Three-dimensional microstructures fabricated by multi-step electrochemical aluminum-foil etching

Abstract

We present a fabrication process for three-dimensional (3D) microstructures using multi-step electrochemical etching of metal foils. The conventional electroplating process for 3D metallic microstructures is complex, expensive, and time-consuming. In this thesis, we propose a multi-step electrochemical metal foil etching process which offers advantages of simple, cost-effective, and fast process with uniform and well-controlled material property.

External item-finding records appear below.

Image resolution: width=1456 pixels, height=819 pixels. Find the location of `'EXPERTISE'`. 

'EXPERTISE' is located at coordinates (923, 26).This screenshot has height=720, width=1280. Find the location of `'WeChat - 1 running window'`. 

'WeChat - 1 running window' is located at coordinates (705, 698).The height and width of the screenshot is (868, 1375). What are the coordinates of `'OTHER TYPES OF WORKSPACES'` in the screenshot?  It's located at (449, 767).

In this study, we performed single-step electrochemical etching of 2D cantilever array and multi-step electrochemical etching of 3D micro probe array using aluminum-foils of 4.5cm × 7cm × 0.2mm. We decided the electrochemical etching potential of 15 V and the electrolyte temperature of 10 °C through preliminary electrochemical etching experiments. In the electrochemical etching of 2D cantilever array, the average depth etch rate and the average bias etch rate were measured as 1.50 ± 0.10 μm/min, and 0.77 ± 0.03 μm/min, respectively. Based on single-step etching results, we designed and fabricated 3D micro probe array for two-step electrochemical etching. After the first electrochemical etch step for the tip formation, we performed the second electrochemical etch step for the cantilever fabrication. The fabricated probe array showed the height and lateral dimension errors of 15.5 ± 5.8 % and 3.3 ± 0.9 %, respectively. The surface roughness was improved from 154.7 ± 52.7 nm on the bare aluminum-foil to 37.4 ± 9.6nm on the fabricated micro probe array. In this thesis, we proposed and demonstrated the multi-step electrochemical aluminum-foil etching process for a simple, cost-effective, and timesaving 3D metallic microstructure fabrication applicable to semiconductor probe cards, micro cantilever sensors, and biological electrode arrays.